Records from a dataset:
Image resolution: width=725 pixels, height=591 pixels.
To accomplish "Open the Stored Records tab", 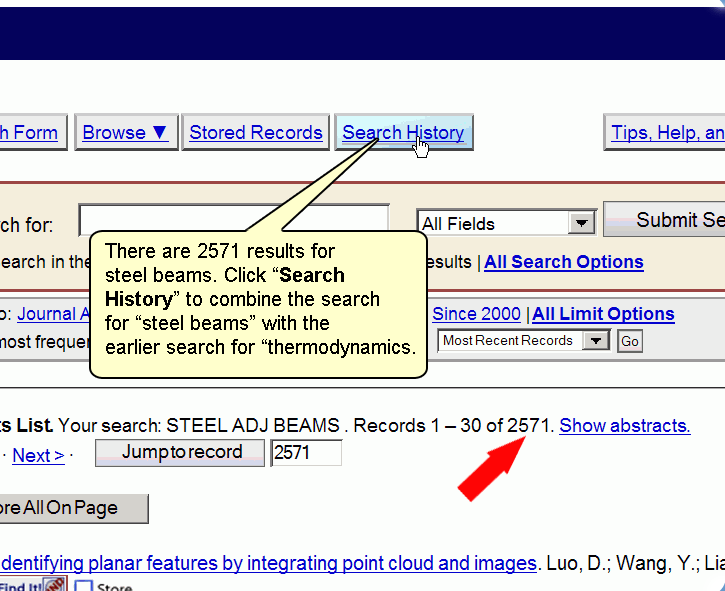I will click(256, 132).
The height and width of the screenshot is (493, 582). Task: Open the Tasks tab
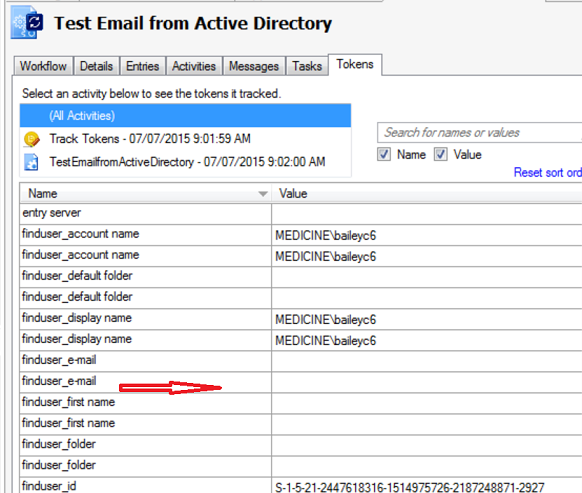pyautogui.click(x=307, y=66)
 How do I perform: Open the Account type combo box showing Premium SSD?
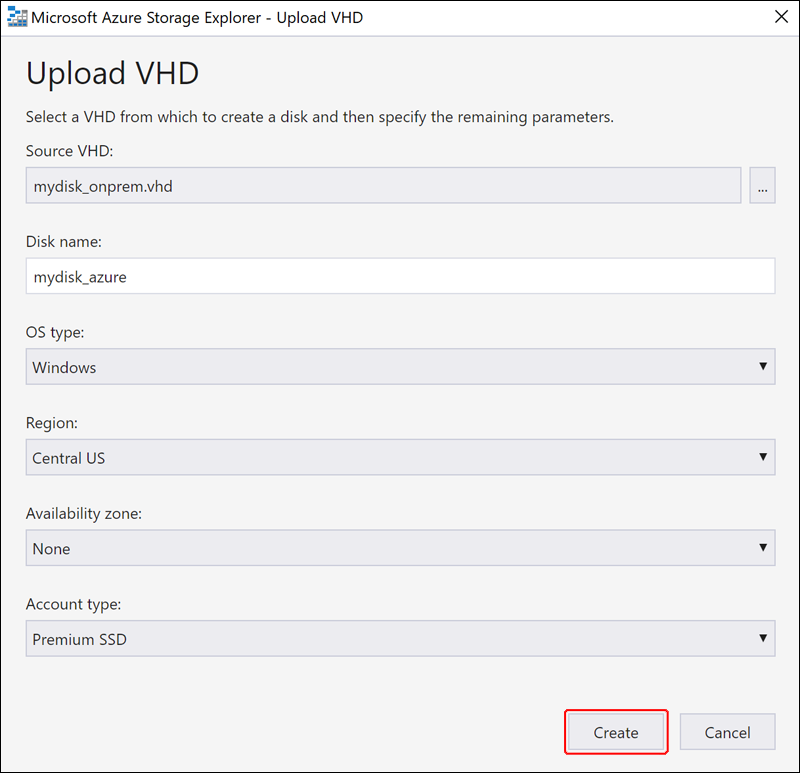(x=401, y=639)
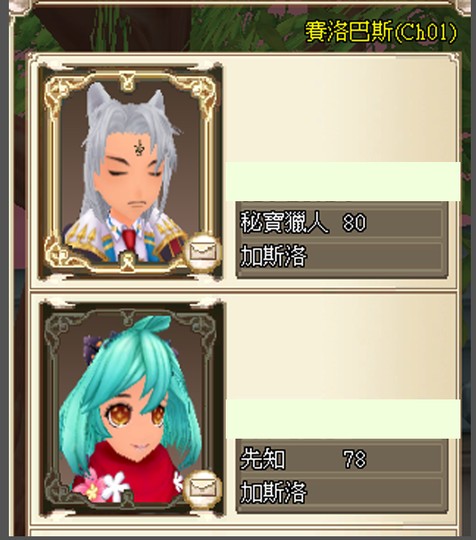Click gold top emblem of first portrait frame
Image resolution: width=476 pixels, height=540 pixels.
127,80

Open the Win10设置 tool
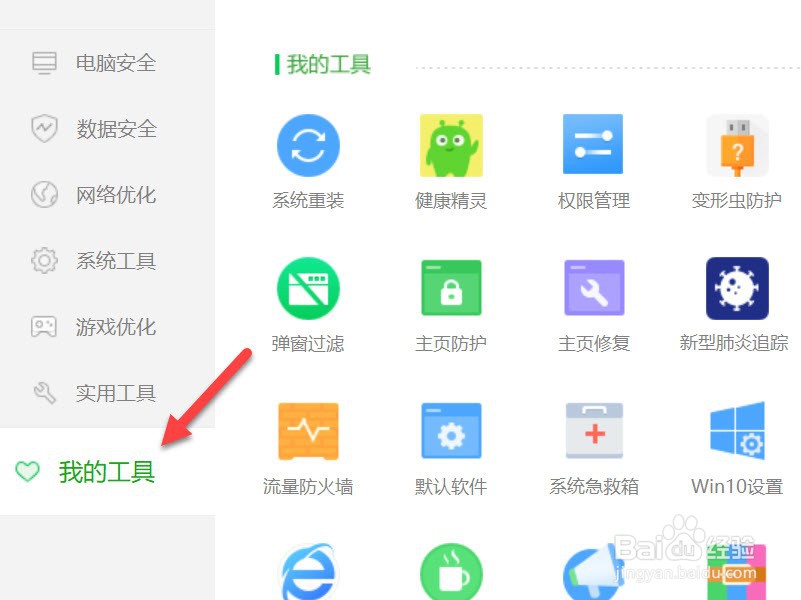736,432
==
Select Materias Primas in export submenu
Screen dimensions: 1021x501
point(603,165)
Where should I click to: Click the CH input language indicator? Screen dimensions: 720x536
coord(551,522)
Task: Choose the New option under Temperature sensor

How to complete this task:
Copy out the lines above exactly, beginning at the one that contains "Where should I" and ending at the one that contains "Task: Choose the".

Task output:
Where should I click to: Click the CH input language indicator? Screen dimensions: 720x536
coord(551,522)
Task: Choose the New option under Temperature sensor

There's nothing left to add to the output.